=== LISTED ENTRIES ===

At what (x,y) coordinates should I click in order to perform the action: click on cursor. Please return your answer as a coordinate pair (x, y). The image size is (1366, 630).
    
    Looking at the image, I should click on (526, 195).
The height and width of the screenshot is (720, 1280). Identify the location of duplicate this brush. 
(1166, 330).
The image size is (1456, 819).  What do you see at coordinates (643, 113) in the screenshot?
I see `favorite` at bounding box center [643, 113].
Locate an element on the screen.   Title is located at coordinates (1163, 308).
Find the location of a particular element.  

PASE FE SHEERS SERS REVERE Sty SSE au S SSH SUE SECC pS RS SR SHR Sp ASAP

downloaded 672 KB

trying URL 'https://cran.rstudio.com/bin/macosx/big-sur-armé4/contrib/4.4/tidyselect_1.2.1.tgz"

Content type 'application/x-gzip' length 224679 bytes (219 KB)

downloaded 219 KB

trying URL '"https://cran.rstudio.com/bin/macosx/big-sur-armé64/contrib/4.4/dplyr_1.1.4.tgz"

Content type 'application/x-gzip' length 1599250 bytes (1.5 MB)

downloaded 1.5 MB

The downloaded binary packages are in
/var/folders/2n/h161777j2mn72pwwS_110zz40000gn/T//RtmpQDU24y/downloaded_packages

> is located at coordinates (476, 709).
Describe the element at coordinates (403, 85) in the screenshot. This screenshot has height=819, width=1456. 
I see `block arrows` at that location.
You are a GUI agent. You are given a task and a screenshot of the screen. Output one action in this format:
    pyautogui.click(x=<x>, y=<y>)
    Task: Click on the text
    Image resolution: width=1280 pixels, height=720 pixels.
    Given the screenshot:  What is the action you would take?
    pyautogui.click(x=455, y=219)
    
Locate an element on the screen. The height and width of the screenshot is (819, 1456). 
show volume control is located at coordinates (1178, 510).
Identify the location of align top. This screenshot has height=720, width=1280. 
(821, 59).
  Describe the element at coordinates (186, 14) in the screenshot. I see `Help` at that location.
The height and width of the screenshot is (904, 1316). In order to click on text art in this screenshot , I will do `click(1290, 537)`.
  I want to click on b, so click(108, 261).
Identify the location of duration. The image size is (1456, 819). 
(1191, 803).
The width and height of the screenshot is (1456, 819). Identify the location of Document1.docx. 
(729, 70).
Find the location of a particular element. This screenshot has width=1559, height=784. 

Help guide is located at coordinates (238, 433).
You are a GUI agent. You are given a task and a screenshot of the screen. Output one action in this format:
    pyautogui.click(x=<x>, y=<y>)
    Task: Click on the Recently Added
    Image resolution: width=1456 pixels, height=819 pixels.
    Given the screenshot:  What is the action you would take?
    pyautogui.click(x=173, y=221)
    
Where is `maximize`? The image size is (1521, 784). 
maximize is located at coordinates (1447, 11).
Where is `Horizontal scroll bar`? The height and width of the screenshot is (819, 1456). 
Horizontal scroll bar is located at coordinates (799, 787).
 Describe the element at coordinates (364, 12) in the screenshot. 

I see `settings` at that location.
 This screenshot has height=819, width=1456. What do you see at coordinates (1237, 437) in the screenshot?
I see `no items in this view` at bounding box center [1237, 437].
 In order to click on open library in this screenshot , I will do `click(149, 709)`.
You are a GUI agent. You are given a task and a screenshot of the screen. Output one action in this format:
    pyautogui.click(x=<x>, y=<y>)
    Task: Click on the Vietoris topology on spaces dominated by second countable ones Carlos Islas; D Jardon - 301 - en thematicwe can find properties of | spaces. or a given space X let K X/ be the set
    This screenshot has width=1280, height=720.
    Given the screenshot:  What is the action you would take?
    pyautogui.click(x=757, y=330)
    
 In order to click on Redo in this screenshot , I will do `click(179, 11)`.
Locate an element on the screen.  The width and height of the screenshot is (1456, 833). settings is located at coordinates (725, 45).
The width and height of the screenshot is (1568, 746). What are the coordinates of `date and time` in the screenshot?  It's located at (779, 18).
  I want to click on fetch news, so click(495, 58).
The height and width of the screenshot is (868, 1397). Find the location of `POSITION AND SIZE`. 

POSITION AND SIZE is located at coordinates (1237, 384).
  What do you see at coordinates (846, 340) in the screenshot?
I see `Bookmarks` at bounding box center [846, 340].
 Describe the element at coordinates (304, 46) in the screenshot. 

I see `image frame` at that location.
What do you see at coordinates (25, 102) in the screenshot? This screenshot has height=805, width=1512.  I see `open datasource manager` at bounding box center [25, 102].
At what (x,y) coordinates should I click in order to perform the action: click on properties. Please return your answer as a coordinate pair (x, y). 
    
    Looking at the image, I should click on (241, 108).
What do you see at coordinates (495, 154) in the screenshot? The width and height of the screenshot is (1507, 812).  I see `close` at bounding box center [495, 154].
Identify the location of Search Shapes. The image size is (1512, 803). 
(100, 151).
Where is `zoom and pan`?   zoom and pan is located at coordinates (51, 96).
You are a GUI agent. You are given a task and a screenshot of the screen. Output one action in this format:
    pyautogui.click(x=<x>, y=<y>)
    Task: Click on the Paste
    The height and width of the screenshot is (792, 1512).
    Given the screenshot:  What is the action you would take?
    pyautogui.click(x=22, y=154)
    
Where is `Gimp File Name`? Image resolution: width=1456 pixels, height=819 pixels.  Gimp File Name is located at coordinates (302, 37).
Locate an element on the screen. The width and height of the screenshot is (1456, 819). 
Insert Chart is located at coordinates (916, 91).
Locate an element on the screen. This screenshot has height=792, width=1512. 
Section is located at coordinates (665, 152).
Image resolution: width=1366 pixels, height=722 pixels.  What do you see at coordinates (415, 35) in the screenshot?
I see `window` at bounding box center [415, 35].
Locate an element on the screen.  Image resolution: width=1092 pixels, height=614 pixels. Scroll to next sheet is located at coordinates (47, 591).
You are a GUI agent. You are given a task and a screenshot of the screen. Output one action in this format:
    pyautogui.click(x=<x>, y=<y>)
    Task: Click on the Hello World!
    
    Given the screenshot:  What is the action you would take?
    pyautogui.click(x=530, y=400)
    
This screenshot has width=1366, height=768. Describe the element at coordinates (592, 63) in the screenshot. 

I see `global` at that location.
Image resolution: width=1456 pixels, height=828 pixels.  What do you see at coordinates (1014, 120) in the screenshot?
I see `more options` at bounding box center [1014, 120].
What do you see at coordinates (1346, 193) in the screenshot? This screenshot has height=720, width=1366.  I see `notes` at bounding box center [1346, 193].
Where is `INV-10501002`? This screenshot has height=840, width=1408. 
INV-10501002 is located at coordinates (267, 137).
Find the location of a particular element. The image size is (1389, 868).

===

Copy the lines above, swapping in "a specific element" wherever "a particular element" appears and changing nothing else.

ANSWER TO THIS PROBLEM:
At what (x,y) coordinates should I click in order to perform the action: click on cursor. Please return your answer as a coordinate pair (x, y). The image size is (1366, 630).
    
    Looking at the image, I should click on (526, 195).
The height and width of the screenshot is (720, 1280). Identify the location of duplicate this brush. 
(1166, 330).
The image size is (1456, 819).  What do you see at coordinates (643, 113) in the screenshot?
I see `favorite` at bounding box center [643, 113].
Locate an element on the screen.   Title is located at coordinates (1163, 308).
Find the location of a specific element.  

PASE FE SHEERS SERS REVERE Sty SSE au S SSH SUE SECC pS RS SR SHR Sp ASAP

downloaded 672 KB

trying URL 'https://cran.rstudio.com/bin/macosx/big-sur-armé4/contrib/4.4/tidyselect_1.2.1.tgz"

Content type 'application/x-gzip' length 224679 bytes (219 KB)

downloaded 219 KB

trying URL '"https://cran.rstudio.com/bin/macosx/big-sur-armé64/contrib/4.4/dplyr_1.1.4.tgz"

Content type 'application/x-gzip' length 1599250 bytes (1.5 MB)

downloaded 1.5 MB

The downloaded binary packages are in
/var/folders/2n/h161777j2mn72pwwS_110zz40000gn/T//RtmpQDU24y/downloaded_packages

> is located at coordinates (476, 709).
Describe the element at coordinates (403, 85) in the screenshot. This screenshot has height=819, width=1456. 
I see `block arrows` at that location.
You are a GUI agent. You are given a task and a screenshot of the screen. Output one action in this format:
    pyautogui.click(x=<x>, y=<y>)
    Task: Click on the text
    Image resolution: width=1280 pixels, height=720 pixels.
    Given the screenshot:  What is the action you would take?
    pyautogui.click(x=455, y=219)
    
Locate an element on the screen. The height and width of the screenshot is (819, 1456). 
show volume control is located at coordinates (1178, 510).
Identify the location of align top. This screenshot has height=720, width=1280. 
(821, 59).
  Describe the element at coordinates (186, 14) in the screenshot. I see `Help` at that location.
The height and width of the screenshot is (904, 1316). In order to click on text art in this screenshot , I will do `click(1290, 537)`.
  I want to click on b, so click(108, 261).
Identify the location of duration. The image size is (1456, 819). 
(1191, 803).
The width and height of the screenshot is (1456, 819). Identify the location of Document1.docx. 
(729, 70).
Find the location of a specific element. This screenshot has width=1559, height=784. 

Help guide is located at coordinates (238, 433).
You are a GUI agent. You are given a task and a screenshot of the screen. Output one action in this format:
    pyautogui.click(x=<x>, y=<y>)
    Task: Click on the Recently Added
    Image resolution: width=1456 pixels, height=819 pixels.
    Given the screenshot:  What is the action you would take?
    pyautogui.click(x=173, y=221)
    
Where is `maximize`? The image size is (1521, 784). 
maximize is located at coordinates (1447, 11).
Where is `Horizontal scroll bar`? The height and width of the screenshot is (819, 1456). 
Horizontal scroll bar is located at coordinates (799, 787).
 Describe the element at coordinates (364, 12) in the screenshot. 

I see `settings` at that location.
 This screenshot has height=819, width=1456. What do you see at coordinates (1237, 437) in the screenshot?
I see `no items in this view` at bounding box center [1237, 437].
 In order to click on open library in this screenshot , I will do `click(149, 709)`.
You are a GUI agent. You are given a task and a screenshot of the screen. Output one action in this format:
    pyautogui.click(x=<x>, y=<y>)
    Task: Click on the Vietoris topology on spaces dominated by second countable ones Carlos Islas; D Jardon - 301 - en thematicwe can find properties of | spaces. or a given space X let K X/ be the set
    This screenshot has width=1280, height=720.
    Given the screenshot:  What is the action you would take?
    pyautogui.click(x=757, y=330)
    
 In order to click on Redo in this screenshot , I will do `click(179, 11)`.
Locate an element on the screen.  The width and height of the screenshot is (1456, 833). settings is located at coordinates (725, 45).
The width and height of the screenshot is (1568, 746). What are the coordinates of `date and time` in the screenshot?  It's located at (779, 18).
  I want to click on fetch news, so click(495, 58).
The height and width of the screenshot is (868, 1397). Find the location of `POSITION AND SIZE`. 

POSITION AND SIZE is located at coordinates (1237, 384).
  What do you see at coordinates (846, 340) in the screenshot?
I see `Bookmarks` at bounding box center [846, 340].
 Describe the element at coordinates (304, 46) in the screenshot. 

I see `image frame` at that location.
What do you see at coordinates (25, 102) in the screenshot? This screenshot has height=805, width=1512.  I see `open datasource manager` at bounding box center [25, 102].
At what (x,y) coordinates should I click in order to perform the action: click on properties. Please return your answer as a coordinate pair (x, y). 
    
    Looking at the image, I should click on (241, 108).
What do you see at coordinates (495, 154) in the screenshot? The width and height of the screenshot is (1507, 812).  I see `close` at bounding box center [495, 154].
Identify the location of Search Shapes. The image size is (1512, 803). 
(100, 151).
Where is `zoom and pan`?   zoom and pan is located at coordinates (51, 96).
You are a GUI agent. You are given a task and a screenshot of the screen. Output one action in this format:
    pyautogui.click(x=<x>, y=<y>)
    Task: Click on the Paste
    The height and width of the screenshot is (792, 1512).
    Given the screenshot:  What is the action you would take?
    pyautogui.click(x=22, y=154)
    
Where is `Gimp File Name`? Image resolution: width=1456 pixels, height=819 pixels.  Gimp File Name is located at coordinates (302, 37).
Locate an element on the screen. The width and height of the screenshot is (1456, 819). 
Insert Chart is located at coordinates (916, 91).
Locate an element on the screen. This screenshot has height=792, width=1512. 
Section is located at coordinates (665, 152).
Image resolution: width=1366 pixels, height=722 pixels.  What do you see at coordinates (415, 35) in the screenshot?
I see `window` at bounding box center [415, 35].
Locate an element on the screen.  Image resolution: width=1092 pixels, height=614 pixels. Scroll to next sheet is located at coordinates (47, 591).
You are a GUI agent. You are given a task and a screenshot of the screen. Output one action in this format:
    pyautogui.click(x=<x>, y=<y>)
    Task: Click on the Hello World!
    
    Given the screenshot:  What is the action you would take?
    pyautogui.click(x=530, y=400)
    
This screenshot has width=1366, height=768. Describe the element at coordinates (592, 63) in the screenshot. 

I see `global` at that location.
Image resolution: width=1456 pixels, height=828 pixels.  What do you see at coordinates (1014, 120) in the screenshot?
I see `more options` at bounding box center [1014, 120].
What do you see at coordinates (1346, 193) in the screenshot? This screenshot has height=720, width=1366.  I see `notes` at bounding box center [1346, 193].
Where is `INV-10501002`? This screenshot has height=840, width=1408. 
INV-10501002 is located at coordinates (267, 137).
Find the location of a specific element. The image size is (1389, 868).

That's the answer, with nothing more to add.